The new Chairman of Libya’s National Oil Corporation (NOC), Farhat Bengadra vowed that “the Corporation will operate away from political strife, and this vital sector will not be politicised.”
In an interview with Al-Arabiya, Bengadra said that he is not aligned with a specific party. “We will not have a regional, tribal, political, or ideological affiliation. We are professional and we will deal with the highest levels of transparency and governance,” he said.
He denied that his Board of Directors came via a political deal. As well as reiterating that the NOC will be “very transparent and the revenues that it will obtain will be announced clearly. We will not be with any party to this conflict, and we will be a tool to improve the income of Libyans, increase production, and develop the oil sector in a manner befitting Libya.”
Bengadra expressed his optimism about the potential in the Libyan oil and gas sector. “These capabilities, if properly invested, will return a lot to the Libyan people.”
Earlier, he told Bloomberg that “operations will run smoothly, and that the NOC will receive a budget of 35 billion Libyan dinars ($7.2 billion dollars) needed to upgrade oil facilities, and the salaries of employees will be raised.” The NOC’s previous Board of Directors will be treated “with all respect and appreciation” and won’t be changed in the current period, he added.

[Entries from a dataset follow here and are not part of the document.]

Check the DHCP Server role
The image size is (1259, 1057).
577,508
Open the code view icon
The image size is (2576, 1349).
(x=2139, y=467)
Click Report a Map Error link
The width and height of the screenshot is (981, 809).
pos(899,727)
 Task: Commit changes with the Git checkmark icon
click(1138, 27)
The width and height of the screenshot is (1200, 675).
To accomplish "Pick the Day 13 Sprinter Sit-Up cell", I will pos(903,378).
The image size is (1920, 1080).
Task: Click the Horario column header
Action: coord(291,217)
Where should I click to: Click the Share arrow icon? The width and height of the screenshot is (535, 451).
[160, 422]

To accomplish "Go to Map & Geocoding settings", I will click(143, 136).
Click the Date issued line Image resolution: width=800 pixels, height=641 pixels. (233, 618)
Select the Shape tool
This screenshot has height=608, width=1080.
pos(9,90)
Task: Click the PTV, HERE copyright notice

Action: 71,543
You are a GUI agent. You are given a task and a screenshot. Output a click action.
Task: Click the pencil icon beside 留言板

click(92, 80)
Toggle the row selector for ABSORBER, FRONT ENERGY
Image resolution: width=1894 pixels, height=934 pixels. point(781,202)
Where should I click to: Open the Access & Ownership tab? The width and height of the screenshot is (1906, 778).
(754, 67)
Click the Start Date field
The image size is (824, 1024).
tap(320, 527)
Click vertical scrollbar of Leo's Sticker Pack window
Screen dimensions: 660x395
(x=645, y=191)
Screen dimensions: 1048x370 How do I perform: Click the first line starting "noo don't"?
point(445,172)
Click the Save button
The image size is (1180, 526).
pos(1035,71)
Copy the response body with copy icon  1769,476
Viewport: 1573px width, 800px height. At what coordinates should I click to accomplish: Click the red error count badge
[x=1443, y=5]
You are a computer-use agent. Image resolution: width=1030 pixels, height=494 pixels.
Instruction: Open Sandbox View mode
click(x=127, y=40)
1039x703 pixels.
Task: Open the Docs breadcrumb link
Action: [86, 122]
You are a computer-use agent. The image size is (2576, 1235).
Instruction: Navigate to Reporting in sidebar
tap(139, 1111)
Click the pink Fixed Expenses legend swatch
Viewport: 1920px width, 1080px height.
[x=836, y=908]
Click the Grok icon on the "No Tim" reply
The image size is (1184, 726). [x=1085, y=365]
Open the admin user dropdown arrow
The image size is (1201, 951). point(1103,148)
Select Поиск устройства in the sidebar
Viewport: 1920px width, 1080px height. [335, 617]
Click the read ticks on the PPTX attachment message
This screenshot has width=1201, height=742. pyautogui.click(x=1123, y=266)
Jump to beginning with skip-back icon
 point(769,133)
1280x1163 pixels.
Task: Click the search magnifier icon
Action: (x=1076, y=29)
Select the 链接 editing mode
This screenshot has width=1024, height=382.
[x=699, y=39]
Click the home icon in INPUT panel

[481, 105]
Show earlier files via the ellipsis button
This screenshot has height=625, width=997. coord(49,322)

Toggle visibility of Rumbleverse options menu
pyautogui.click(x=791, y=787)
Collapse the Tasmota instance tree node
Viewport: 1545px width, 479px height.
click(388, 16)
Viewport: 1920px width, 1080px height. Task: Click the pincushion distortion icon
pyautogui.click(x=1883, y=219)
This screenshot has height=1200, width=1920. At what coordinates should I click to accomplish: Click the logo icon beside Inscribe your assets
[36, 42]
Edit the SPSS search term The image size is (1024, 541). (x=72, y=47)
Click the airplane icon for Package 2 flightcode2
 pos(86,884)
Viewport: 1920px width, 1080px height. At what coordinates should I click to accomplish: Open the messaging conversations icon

“They will be given a chance, but they have to work efficiently and fairly without personal loyalties,” he said.
He affirmed that the NOC will also “abide by all contracts with partners and will seek to develop our relationship with them, in order to increase production.”
“The Corporation aims to boost output to 3 million barrels a day within two years — if it can get enough government funding to develop fields and export terminals, and maintain infrastructure,” he said.